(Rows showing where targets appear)
+++

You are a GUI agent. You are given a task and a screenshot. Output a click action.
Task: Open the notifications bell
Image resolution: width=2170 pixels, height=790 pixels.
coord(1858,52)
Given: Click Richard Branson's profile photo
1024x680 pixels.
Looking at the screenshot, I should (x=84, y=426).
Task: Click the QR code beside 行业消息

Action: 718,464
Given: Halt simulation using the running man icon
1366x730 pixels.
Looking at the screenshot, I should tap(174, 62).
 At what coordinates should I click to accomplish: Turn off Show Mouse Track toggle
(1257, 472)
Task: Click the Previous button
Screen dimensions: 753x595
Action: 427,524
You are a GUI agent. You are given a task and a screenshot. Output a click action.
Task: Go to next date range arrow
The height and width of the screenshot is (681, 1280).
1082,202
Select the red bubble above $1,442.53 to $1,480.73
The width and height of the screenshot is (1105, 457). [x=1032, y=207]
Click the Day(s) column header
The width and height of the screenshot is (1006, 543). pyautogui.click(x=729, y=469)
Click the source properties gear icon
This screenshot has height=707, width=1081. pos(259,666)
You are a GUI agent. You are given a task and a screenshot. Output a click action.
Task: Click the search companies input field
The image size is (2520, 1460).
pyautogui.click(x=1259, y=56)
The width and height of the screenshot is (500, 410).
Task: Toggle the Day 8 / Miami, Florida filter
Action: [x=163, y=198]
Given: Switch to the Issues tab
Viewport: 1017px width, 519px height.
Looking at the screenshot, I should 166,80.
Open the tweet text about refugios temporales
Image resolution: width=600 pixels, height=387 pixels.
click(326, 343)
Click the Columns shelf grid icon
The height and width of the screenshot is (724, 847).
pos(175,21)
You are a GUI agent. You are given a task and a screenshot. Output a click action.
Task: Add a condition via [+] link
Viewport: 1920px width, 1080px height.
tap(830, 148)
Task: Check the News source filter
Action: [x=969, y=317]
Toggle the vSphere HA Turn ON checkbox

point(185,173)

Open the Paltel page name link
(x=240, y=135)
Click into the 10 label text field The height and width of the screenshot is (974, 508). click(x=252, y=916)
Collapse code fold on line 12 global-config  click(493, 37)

+++

▸ What this task involves
Can you reproduce every line of the data above word for word, with nothing changed?

▸ Result of this task
You are a GUI agent. You are given a task and a screenshot. Output a click action.
Task: Open the notifications bell
Image resolution: width=2170 pixels, height=790 pixels.
coord(1858,52)
Given: Click Richard Branson's profile photo
1024x680 pixels.
Looking at the screenshot, I should (x=84, y=426).
Task: Click the QR code beside 行业消息

Action: 718,464
Given: Halt simulation using the running man icon
1366x730 pixels.
Looking at the screenshot, I should tap(174, 62).
 At what coordinates should I click to accomplish: Turn off Show Mouse Track toggle
(1257, 472)
Task: Click the Previous button
Screen dimensions: 753x595
Action: 427,524
You are a GUI agent. You are given a task and a screenshot. Output a click action.
Task: Go to next date range arrow
The height and width of the screenshot is (681, 1280).
1082,202
Select the red bubble above $1,442.53 to $1,480.73
The width and height of the screenshot is (1105, 457). [x=1032, y=207]
Click the Day(s) column header
The width and height of the screenshot is (1006, 543). pyautogui.click(x=729, y=469)
Click the source properties gear icon
This screenshot has height=707, width=1081. pos(259,666)
You are a GUI agent. You are given a task and a screenshot. Output a click action.
Task: Click the search companies input field
The image size is (2520, 1460).
pyautogui.click(x=1259, y=56)
The width and height of the screenshot is (500, 410).
Task: Toggle the Day 8 / Miami, Florida filter
Action: [x=163, y=198]
Given: Switch to the Issues tab
Viewport: 1017px width, 519px height.
Looking at the screenshot, I should 166,80.
Open the tweet text about refugios temporales
Image resolution: width=600 pixels, height=387 pixels.
click(326, 343)
Click the Columns shelf grid icon
The height and width of the screenshot is (724, 847).
pos(175,21)
You are a GUI agent. You are given a task and a screenshot. Output a click action.
Task: Add a condition via [+] link
Viewport: 1920px width, 1080px height.
tap(830, 148)
Task: Check the News source filter
Action: [x=969, y=317]
Toggle the vSphere HA Turn ON checkbox

point(185,173)

Open the Paltel page name link
(x=240, y=135)
Click into the 10 label text field The height and width of the screenshot is (974, 508). click(x=252, y=916)
Collapse code fold on line 12 global-config  click(493, 37)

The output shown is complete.